In questo caso, l’onere della prova indennità di trasferta era a carico esclusivo dell’azienda. Non basta affermare che l’attività si svolge all’estero. È necessario fornire prove specifiche, dettagliate e documentali per ogni singola trasferta di ogni singolo dipendente. Le dichiarazioni generiche non hanno alcun valore probatorio in questo contesto. La Corte ha sottolineato che l’azienda non ha adempiuto a questo onere, rendendo legittima la pretesa dell’INPS.

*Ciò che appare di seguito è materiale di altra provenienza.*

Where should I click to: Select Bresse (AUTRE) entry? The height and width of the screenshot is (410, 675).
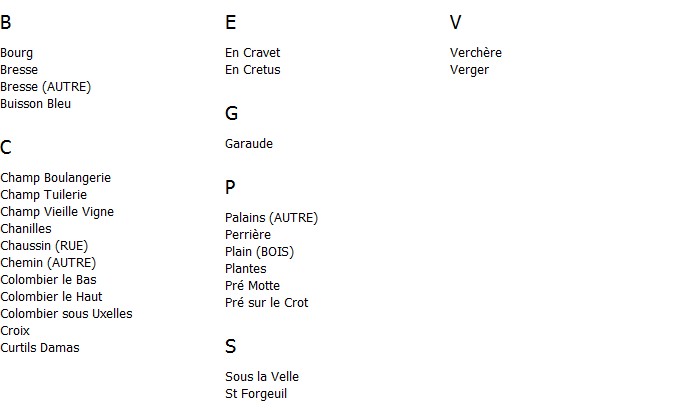point(46,87)
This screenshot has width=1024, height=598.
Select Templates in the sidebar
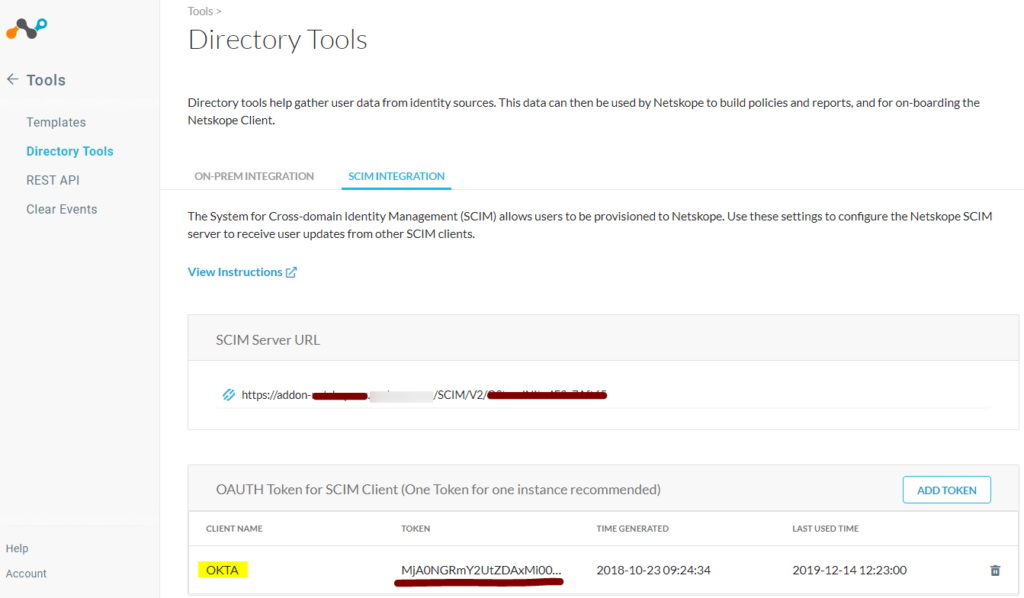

Le conclusioni: l’azienda perde e deve pagare
L’esito finale è sfavorevole per l’imprenditore. Il suo ricorso è stato dichiarato inammissibile. La Corte ha stabilito che, in assenza di prove concrete e specifiche, le indennità di trasferta devono essere considerate come avvenute in Italia e, quindi, soggette al regime contributivo meno vantaggioso. L’ex socio è stato condannato a pagare i contributi richiesti dall’INPS, oltre a rimborsare all’Istituto le spese legali del giudizio. Questa sentenza serve da monito per tutte le imprese: una gestione amministrativa e documentale imprecisa può avere conseguenze economiche molto pesanti.
Chi deve dimostrare che una trasferta è avvenuta all’estero per avere sgravi contributivi?
L’onere della prova spetta sempre al datore di lavoro. Deve fornire prove concrete come biglietti, fatture di hotel o ricevute di spese che attestino la presenza del lavoratore all’estero.
Le testimonianze dei colleghi bastano a provare una trasferta all’estero?
No, la Cassazione ha chiarito che testimonianze generiche non sono sufficienti. Per ottenere le esenzioni contributive sono necessarie prove documentali precise e specifiche per ogni trasferta.
Cosa rischia l’azienda se non prova adeguatamente le trasferte all’estero?
Rischia di dover pagare tutti i contributi previdenziali sull’intera indennità di trasferta, comprese sanzioni e interessi, senza poter beneficiare delle più vantaggiose esenzioni previste per le missioni estere.